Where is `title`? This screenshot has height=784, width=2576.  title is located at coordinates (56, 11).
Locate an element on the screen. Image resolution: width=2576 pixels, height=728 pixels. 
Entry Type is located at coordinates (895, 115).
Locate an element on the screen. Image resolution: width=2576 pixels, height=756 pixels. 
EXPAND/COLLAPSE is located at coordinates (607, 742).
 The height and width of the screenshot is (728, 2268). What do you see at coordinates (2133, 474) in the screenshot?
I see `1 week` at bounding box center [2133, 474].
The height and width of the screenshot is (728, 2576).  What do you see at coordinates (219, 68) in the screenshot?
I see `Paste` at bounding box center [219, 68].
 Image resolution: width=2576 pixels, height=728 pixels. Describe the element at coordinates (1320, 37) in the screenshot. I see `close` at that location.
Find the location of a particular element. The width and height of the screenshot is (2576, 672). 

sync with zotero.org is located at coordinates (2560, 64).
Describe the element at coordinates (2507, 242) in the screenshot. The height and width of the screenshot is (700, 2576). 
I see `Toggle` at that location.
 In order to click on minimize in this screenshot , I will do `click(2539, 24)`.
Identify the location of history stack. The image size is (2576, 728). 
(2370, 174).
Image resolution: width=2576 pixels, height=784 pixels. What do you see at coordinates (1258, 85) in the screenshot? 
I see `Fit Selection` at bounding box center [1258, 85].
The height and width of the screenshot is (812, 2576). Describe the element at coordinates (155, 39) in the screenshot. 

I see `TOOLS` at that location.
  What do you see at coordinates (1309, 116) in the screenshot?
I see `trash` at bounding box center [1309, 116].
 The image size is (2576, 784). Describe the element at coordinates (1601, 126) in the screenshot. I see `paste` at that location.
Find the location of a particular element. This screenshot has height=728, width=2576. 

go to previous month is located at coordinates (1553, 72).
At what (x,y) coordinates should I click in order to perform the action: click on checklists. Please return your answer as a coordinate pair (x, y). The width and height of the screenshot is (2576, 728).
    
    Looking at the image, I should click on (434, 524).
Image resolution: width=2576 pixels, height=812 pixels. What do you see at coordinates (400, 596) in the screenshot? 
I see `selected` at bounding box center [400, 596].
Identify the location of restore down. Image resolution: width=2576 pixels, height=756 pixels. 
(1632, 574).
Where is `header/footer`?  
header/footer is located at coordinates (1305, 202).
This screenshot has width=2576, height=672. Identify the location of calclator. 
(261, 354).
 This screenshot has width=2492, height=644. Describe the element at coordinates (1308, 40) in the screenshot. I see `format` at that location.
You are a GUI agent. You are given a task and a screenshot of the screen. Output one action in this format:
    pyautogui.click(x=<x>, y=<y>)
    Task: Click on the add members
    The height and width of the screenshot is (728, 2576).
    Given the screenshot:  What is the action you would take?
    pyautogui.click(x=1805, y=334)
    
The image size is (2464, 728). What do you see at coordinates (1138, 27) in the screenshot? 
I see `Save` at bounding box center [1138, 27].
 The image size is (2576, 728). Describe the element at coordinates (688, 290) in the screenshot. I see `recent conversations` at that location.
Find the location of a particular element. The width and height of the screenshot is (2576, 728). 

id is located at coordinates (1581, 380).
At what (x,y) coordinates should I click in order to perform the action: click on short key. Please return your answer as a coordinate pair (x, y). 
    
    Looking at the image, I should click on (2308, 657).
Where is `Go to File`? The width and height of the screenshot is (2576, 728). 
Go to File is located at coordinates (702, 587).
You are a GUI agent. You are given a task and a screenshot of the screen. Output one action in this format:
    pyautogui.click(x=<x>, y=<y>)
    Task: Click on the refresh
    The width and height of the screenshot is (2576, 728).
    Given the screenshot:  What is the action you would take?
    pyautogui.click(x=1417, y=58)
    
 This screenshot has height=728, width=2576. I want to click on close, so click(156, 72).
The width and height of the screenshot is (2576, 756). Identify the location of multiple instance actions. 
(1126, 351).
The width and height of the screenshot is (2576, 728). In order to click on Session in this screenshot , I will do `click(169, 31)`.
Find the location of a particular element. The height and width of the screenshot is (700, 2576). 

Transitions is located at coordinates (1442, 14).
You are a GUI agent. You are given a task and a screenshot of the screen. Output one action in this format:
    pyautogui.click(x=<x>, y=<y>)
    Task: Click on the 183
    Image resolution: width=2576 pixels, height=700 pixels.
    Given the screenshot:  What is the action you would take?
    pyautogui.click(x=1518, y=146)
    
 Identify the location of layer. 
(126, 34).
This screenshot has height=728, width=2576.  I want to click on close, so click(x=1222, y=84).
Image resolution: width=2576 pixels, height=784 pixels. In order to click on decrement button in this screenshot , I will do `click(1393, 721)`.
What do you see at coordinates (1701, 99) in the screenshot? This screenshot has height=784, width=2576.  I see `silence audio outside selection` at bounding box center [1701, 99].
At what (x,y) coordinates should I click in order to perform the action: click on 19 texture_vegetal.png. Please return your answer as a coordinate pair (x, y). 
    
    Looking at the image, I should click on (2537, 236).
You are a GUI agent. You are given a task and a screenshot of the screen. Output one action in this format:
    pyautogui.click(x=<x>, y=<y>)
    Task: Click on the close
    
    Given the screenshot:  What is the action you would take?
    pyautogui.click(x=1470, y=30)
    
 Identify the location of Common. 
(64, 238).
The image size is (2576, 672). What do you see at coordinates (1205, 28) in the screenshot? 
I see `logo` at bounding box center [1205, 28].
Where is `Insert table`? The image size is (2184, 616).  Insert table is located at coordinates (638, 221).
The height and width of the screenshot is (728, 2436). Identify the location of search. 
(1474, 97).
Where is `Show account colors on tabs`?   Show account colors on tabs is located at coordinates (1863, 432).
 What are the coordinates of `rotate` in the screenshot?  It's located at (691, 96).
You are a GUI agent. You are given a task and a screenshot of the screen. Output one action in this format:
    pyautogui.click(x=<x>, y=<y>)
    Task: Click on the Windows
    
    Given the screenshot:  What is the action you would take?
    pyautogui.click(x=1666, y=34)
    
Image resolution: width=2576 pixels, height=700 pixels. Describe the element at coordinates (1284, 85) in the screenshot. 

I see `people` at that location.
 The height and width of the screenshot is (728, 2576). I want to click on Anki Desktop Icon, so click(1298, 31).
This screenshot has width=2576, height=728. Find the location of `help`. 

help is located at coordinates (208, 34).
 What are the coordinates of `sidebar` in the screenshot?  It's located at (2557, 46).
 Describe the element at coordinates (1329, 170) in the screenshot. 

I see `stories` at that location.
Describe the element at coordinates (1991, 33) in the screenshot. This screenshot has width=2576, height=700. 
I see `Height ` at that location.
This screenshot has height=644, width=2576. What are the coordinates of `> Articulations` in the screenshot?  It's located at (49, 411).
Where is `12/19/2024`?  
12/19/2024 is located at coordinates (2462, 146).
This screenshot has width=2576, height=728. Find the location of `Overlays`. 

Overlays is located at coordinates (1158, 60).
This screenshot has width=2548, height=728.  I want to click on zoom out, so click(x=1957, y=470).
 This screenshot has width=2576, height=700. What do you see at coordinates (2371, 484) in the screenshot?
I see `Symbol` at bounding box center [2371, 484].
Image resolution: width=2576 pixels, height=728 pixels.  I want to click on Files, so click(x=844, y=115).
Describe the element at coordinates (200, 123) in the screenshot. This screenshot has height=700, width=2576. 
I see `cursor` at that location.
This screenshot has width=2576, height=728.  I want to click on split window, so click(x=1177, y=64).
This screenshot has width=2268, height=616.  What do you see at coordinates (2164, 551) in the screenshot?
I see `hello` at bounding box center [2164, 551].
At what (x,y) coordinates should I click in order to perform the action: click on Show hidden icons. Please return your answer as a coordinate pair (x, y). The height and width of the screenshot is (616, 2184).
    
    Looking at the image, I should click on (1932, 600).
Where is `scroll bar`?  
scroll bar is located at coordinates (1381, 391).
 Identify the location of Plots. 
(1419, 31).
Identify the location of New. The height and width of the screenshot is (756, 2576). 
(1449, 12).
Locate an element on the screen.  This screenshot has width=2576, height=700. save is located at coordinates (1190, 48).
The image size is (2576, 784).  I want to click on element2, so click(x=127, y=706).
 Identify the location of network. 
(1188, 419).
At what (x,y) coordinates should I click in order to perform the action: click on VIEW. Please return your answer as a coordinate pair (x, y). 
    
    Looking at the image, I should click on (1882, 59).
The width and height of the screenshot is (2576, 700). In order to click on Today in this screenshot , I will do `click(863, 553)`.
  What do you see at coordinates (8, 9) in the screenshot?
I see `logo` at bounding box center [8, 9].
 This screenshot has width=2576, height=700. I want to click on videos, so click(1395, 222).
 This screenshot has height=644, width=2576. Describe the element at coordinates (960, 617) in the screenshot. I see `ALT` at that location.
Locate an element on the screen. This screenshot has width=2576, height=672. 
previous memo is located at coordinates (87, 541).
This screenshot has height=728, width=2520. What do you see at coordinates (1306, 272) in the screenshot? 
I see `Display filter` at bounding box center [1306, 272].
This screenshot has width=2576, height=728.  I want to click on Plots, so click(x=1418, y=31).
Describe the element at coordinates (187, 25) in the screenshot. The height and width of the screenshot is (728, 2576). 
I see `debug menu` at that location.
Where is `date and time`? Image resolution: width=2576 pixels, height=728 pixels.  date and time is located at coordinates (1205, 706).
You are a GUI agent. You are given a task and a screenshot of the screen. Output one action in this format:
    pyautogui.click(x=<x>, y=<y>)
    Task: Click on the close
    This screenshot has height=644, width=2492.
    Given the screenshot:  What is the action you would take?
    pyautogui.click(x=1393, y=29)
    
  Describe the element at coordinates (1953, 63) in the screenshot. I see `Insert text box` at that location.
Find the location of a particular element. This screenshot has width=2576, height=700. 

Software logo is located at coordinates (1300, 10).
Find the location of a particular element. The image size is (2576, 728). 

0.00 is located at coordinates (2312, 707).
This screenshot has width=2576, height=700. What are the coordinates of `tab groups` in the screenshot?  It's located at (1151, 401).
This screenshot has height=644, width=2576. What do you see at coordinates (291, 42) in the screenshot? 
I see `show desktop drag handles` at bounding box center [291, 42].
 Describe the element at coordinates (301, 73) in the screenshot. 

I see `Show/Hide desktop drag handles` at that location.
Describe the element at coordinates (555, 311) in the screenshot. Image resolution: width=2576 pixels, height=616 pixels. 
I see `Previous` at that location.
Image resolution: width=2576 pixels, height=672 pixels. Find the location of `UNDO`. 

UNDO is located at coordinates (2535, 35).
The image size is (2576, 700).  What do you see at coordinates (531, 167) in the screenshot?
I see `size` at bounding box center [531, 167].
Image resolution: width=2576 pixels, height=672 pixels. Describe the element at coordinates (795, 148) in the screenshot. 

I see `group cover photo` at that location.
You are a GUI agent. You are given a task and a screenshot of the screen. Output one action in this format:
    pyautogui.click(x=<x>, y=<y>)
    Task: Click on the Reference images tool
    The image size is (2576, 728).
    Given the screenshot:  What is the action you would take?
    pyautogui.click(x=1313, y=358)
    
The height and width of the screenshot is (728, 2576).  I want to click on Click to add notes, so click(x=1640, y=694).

JOB
Recast the records from the line containing "so click(x=1177, y=64)." up to and including the line containing "so click(x=127, y=706)." as a Markdown table with the columns Row and Line, one numbered row per line, omitting blank lines.

RESPONSE TO THE EXERCISE
| Row | Line |
|---|---|
| 1 | This screenshot has width=2576, height=728.  I want to click on split window, so click(x=1177, y=64). |
| 2 | This screenshot has width=2268, height=616.  What do you see at coordinates (2164, 551) in the screenshot? |
| 3 | I see `hello` at bounding box center [2164, 551]. |
| 4 | At what (x,y) coordinates should I click in order to perform the action: click on Show hidden icons. Please return your answer as a coordinate pair (x, y). The height and width of the screenshot is (616, 2184). |
| 5 |     Looking at the image, I should click on (1932, 600). |
| 6 | Where is `scroll bar`?   |
| 7 | scroll bar is located at coordinates (1381, 391). |
| 8 |  Identify the location of Plots.  |
| 9 | (1419, 31). |
| 10 | Identify the location of New. The height and width of the screenshot is (756, 2576).  |
| 11 | (1449, 12). |
| 12 | Locate an element on the screen.  This screenshot has width=2576, height=700. save is located at coordinates (1190, 48). |
| 13 | The image size is (2576, 784).  I want to click on element2, so click(x=127, y=706). |